# [Rows]
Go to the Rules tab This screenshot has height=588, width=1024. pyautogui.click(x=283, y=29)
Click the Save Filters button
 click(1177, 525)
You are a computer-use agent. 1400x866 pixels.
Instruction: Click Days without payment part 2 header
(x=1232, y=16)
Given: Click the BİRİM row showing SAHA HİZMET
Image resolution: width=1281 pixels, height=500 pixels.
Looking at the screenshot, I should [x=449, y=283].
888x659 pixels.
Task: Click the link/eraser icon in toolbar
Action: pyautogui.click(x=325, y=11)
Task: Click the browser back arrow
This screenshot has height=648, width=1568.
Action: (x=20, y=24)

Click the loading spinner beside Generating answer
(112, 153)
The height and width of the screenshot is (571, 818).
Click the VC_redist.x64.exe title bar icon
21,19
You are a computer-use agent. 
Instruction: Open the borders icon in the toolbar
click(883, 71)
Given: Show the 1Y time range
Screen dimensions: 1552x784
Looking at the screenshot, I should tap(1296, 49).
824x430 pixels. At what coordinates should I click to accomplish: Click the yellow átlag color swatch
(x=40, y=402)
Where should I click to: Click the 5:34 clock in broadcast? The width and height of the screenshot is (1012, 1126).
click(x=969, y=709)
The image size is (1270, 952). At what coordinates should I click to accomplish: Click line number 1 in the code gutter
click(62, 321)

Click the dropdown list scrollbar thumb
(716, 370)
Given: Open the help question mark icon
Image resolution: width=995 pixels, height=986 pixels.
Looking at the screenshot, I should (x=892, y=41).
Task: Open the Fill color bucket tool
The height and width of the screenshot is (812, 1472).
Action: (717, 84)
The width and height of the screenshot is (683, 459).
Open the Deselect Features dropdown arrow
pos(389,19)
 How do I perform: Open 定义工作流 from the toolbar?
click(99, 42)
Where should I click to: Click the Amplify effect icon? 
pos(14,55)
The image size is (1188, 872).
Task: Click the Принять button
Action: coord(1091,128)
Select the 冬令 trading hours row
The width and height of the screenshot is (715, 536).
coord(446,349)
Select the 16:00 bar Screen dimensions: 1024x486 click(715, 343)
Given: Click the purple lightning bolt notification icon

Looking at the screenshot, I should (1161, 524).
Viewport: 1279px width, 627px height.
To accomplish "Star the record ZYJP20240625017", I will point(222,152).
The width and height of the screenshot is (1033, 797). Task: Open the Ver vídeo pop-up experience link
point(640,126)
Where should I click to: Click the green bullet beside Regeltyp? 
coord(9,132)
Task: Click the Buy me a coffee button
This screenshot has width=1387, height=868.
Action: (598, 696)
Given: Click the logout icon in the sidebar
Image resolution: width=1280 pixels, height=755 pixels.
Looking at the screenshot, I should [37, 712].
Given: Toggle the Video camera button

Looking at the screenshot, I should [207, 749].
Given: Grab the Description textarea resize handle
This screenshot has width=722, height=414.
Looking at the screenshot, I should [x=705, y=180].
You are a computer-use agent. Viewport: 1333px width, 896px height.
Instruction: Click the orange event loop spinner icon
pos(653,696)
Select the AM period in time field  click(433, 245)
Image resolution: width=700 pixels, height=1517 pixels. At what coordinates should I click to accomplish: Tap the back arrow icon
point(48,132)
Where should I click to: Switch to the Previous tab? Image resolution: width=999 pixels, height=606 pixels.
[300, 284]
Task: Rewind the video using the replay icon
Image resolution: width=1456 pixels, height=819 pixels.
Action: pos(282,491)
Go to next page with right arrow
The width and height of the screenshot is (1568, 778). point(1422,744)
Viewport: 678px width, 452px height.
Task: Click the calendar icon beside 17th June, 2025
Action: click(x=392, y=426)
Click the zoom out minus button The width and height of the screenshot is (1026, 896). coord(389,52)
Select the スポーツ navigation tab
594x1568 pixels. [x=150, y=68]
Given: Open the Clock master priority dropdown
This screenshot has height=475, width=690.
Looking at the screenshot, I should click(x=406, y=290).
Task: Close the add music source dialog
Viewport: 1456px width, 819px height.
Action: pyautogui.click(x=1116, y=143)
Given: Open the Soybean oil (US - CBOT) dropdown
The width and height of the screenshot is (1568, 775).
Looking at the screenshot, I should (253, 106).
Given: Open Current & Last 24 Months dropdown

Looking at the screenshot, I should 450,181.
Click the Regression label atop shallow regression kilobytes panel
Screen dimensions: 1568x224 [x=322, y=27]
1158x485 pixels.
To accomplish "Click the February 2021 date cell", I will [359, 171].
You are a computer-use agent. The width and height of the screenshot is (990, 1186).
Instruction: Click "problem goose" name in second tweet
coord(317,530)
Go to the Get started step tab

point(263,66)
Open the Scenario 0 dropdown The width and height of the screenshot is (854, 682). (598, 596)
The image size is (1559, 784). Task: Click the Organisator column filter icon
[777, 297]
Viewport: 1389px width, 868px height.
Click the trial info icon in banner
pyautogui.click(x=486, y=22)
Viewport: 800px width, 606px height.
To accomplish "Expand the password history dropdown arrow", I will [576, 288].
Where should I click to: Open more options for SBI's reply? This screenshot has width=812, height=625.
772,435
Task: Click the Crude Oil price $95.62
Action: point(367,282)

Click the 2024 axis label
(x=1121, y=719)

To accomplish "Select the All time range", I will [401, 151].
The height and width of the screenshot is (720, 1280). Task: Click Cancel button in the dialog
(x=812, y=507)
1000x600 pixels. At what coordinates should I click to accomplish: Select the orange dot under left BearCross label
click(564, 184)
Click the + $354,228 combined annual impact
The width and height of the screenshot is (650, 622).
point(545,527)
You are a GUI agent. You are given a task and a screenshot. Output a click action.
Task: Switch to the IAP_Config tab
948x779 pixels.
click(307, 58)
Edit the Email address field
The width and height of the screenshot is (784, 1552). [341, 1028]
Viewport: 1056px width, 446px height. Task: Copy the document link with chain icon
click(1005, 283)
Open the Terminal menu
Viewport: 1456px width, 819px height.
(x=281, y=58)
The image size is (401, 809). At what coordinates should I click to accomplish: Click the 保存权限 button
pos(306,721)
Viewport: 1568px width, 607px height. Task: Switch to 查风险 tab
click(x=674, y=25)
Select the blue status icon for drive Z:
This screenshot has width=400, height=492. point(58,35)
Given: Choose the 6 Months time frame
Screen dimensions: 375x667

# [Problem statement]
Rewrite all of the records above, replacing "Given:" with "Goal:" everywhere it occurs and leaving everything else unchanged.

# [Written solution]
Go to the Rules tab This screenshot has height=588, width=1024. pyautogui.click(x=283, y=29)
Click the Save Filters button
 click(1177, 525)
You are a computer-use agent. 1400x866 pixels.
Instruction: Click Days without payment part 2 header
(x=1232, y=16)
Goal: Click the BİRİM row showing SAHA HİZMET
Image resolution: width=1281 pixels, height=500 pixels.
Looking at the screenshot, I should [x=449, y=283].
888x659 pixels.
Task: Click the link/eraser icon in toolbar
Action: pyautogui.click(x=325, y=11)
Task: Click the browser back arrow
This screenshot has height=648, width=1568.
Action: (x=20, y=24)

Click the loading spinner beside Generating answer
(112, 153)
The height and width of the screenshot is (571, 818).
Click the VC_redist.x64.exe title bar icon
21,19
You are a computer-use agent. 
Instruction: Open the borders icon in the toolbar
click(883, 71)
Goal: Show the 1Y time range
Screen dimensions: 1552x784
Looking at the screenshot, I should tap(1296, 49).
824x430 pixels. At what coordinates should I click to accomplish: Click the yellow átlag color swatch
(x=40, y=402)
Where should I click to: Click the 5:34 clock in broadcast? The width and height of the screenshot is (1012, 1126).
click(x=969, y=709)
The image size is (1270, 952). At what coordinates should I click to accomplish: Click line number 1 in the code gutter
click(62, 321)

Click the dropdown list scrollbar thumb
(716, 370)
Goal: Open the help question mark icon
Image resolution: width=995 pixels, height=986 pixels.
Looking at the screenshot, I should (x=892, y=41).
Task: Open the Fill color bucket tool
The height and width of the screenshot is (812, 1472).
Action: (717, 84)
The width and height of the screenshot is (683, 459).
Open the Deselect Features dropdown arrow
pos(389,19)
 How do I perform: Open 定义工作流 from the toolbar?
click(99, 42)
Where should I click to: Click the Amplify effect icon? 
pos(14,55)
The image size is (1188, 872).
Task: Click the Принять button
Action: coord(1091,128)
Select the 冬令 trading hours row
The width and height of the screenshot is (715, 536).
coord(446,349)
Select the 16:00 bar Screen dimensions: 1024x486 click(715, 343)
Goal: Click the purple lightning bolt notification icon

Looking at the screenshot, I should (1161, 524).
Viewport: 1279px width, 627px height.
To accomplish "Star the record ZYJP20240625017", I will point(222,152).
The width and height of the screenshot is (1033, 797). Task: Open the Ver vídeo pop-up experience link
point(640,126)
Where should I click to: Click the green bullet beside Regeltyp? 
coord(9,132)
Task: Click the Buy me a coffee button
This screenshot has width=1387, height=868.
Action: (598, 696)
Goal: Click the logout icon in the sidebar
Image resolution: width=1280 pixels, height=755 pixels.
Looking at the screenshot, I should [37, 712].
Goal: Toggle the Video camera button

Looking at the screenshot, I should [207, 749].
Goal: Grab the Description textarea resize handle
This screenshot has width=722, height=414.
Looking at the screenshot, I should [x=705, y=180].
You are a computer-use agent. Viewport: 1333px width, 896px height.
Instruction: Click the orange event loop spinner icon
pos(653,696)
Select the AM period in time field  click(433, 245)
Image resolution: width=700 pixels, height=1517 pixels. At what coordinates should I click to accomplish: Tap the back arrow icon
point(48,132)
Where should I click to: Switch to the Previous tab? Image resolution: width=999 pixels, height=606 pixels.
[300, 284]
Task: Rewind the video using the replay icon
Image resolution: width=1456 pixels, height=819 pixels.
Action: pos(282,491)
Go to next page with right arrow
The width and height of the screenshot is (1568, 778). point(1422,744)
Viewport: 678px width, 452px height.
Task: Click the calendar icon beside 17th June, 2025
Action: click(x=392, y=426)
Click the zoom out minus button The width and height of the screenshot is (1026, 896). coord(389,52)
Select the スポーツ navigation tab
594x1568 pixels. [x=150, y=68]
Goal: Open the Clock master priority dropdown
This screenshot has height=475, width=690.
Looking at the screenshot, I should click(x=406, y=290).
Task: Close the add music source dialog
Viewport: 1456px width, 819px height.
Action: pyautogui.click(x=1116, y=143)
Goal: Open the Soybean oil (US - CBOT) dropdown
The width and height of the screenshot is (1568, 775).
Looking at the screenshot, I should (253, 106).
Goal: Open Current & Last 24 Months dropdown

Looking at the screenshot, I should 450,181.
Click the Regression label atop shallow regression kilobytes panel
Screen dimensions: 1568x224 [x=322, y=27]
1158x485 pixels.
To accomplish "Click the February 2021 date cell", I will [359, 171].
You are a computer-use agent. The width and height of the screenshot is (990, 1186).
Instruction: Click "problem goose" name in second tweet
coord(317,530)
Go to the Get started step tab

point(263,66)
Open the Scenario 0 dropdown The width and height of the screenshot is (854, 682). (598, 596)
The image size is (1559, 784). Task: Click the Organisator column filter icon
[777, 297]
Viewport: 1389px width, 868px height.
Click the trial info icon in banner
pyautogui.click(x=486, y=22)
Viewport: 800px width, 606px height.
To accomplish "Expand the password history dropdown arrow", I will [576, 288].
Where should I click to: Open more options for SBI's reply? This screenshot has width=812, height=625.
772,435
Task: Click the Crude Oil price $95.62
Action: point(367,282)

Click the 2024 axis label
(x=1121, y=719)

To accomplish "Select the All time range", I will [401, 151].
The height and width of the screenshot is (720, 1280). Task: Click Cancel button in the dialog
(x=812, y=507)
1000x600 pixels. At what coordinates should I click to accomplish: Select the orange dot under left BearCross label
click(564, 184)
Click the + $354,228 combined annual impact
The width and height of the screenshot is (650, 622).
point(545,527)
You are a GUI agent. You are given a task and a screenshot. Output a click action.
Task: Switch to the IAP_Config tab
948x779 pixels.
click(307, 58)
Edit the Email address field
The width and height of the screenshot is (784, 1552). [341, 1028]
Viewport: 1056px width, 446px height. Task: Copy the document link with chain icon
click(1005, 283)
Open the Terminal menu
Viewport: 1456px width, 819px height.
(x=281, y=58)
The image size is (401, 809). At what coordinates should I click to accomplish: Click the 保存权限 button
pos(306,721)
Viewport: 1568px width, 607px height. Task: Switch to 查风险 tab
click(x=674, y=25)
Select the blue status icon for drive Z:
This screenshot has width=400, height=492. point(58,35)
Goal: Choose the 6 Months time frame
Screen dimensions: 375x667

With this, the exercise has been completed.